Task goal
Lay out the lines between the one holding "Screen dimensions: 1316x903" and the one holding "coord(562,103)", inclusive, as a Markdown table with the columns Row and Line. Number each row, skip blank lines, and leave the pictures out.

Dataset entries

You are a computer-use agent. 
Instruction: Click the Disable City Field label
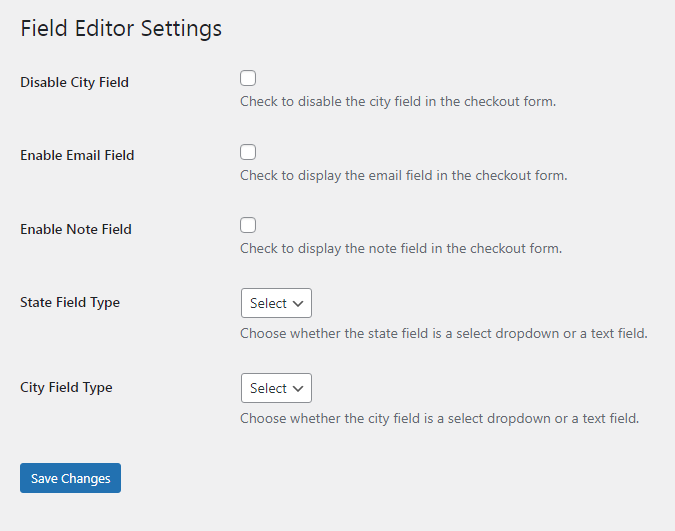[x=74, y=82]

==

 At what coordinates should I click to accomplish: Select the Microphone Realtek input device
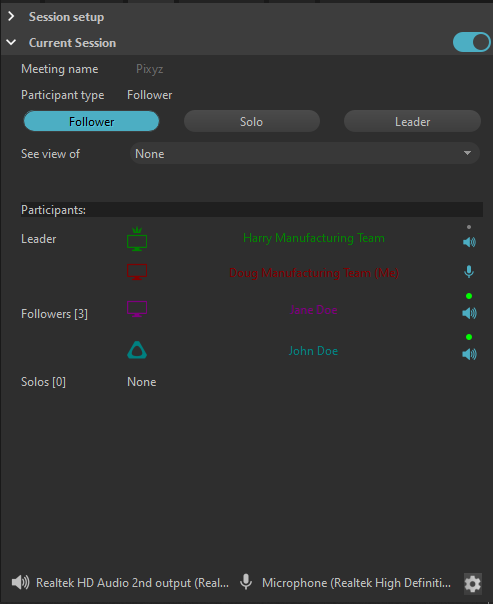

---

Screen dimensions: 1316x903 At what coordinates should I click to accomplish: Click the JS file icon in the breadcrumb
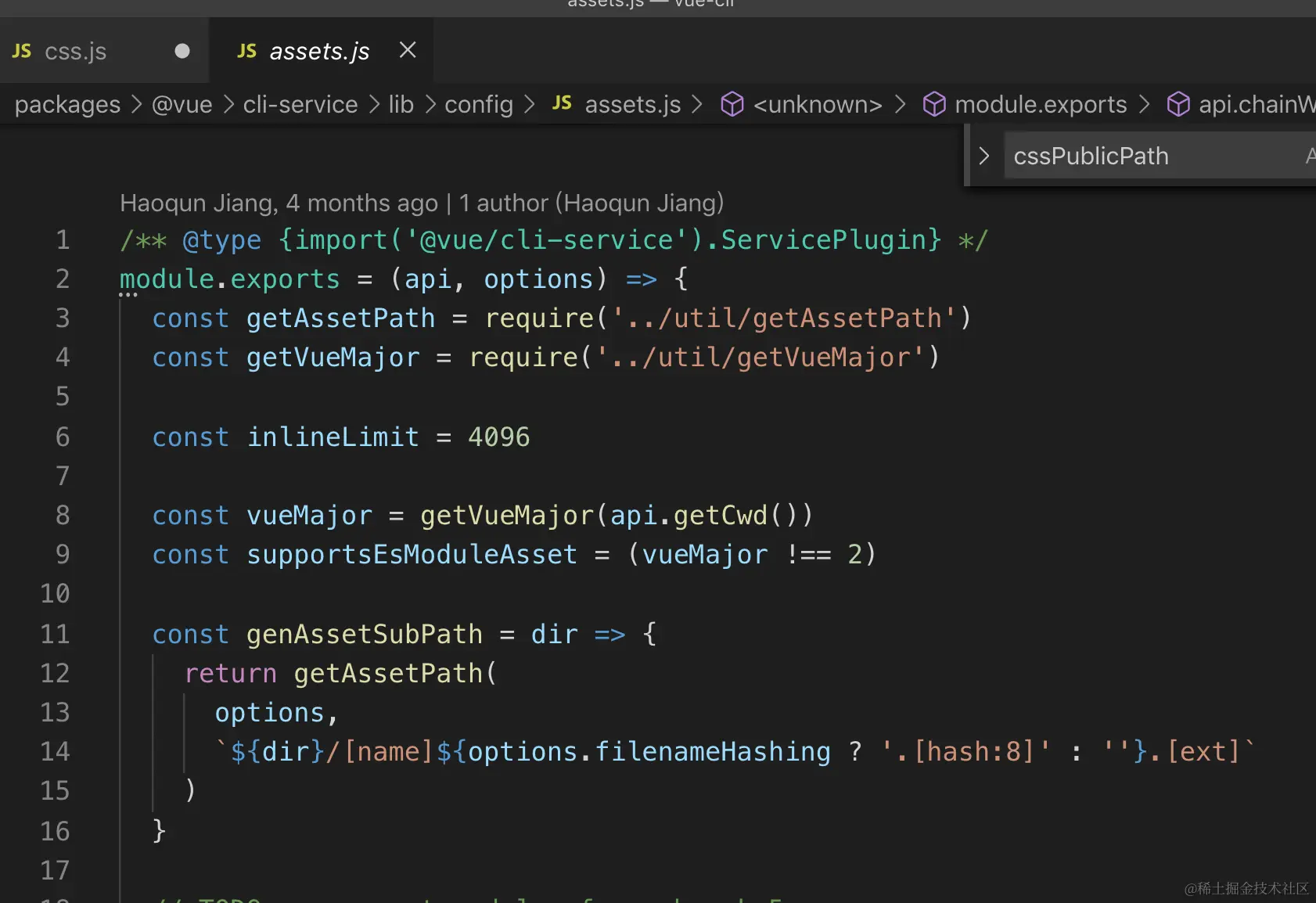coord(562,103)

Solution
| Row | Line |
|---|---|
| 1 | Screen dimensions: 1316x903 At what coordinates should I click to accomplish: Click the JS file icon in the breadcrumb |
| 2 | coord(562,103) |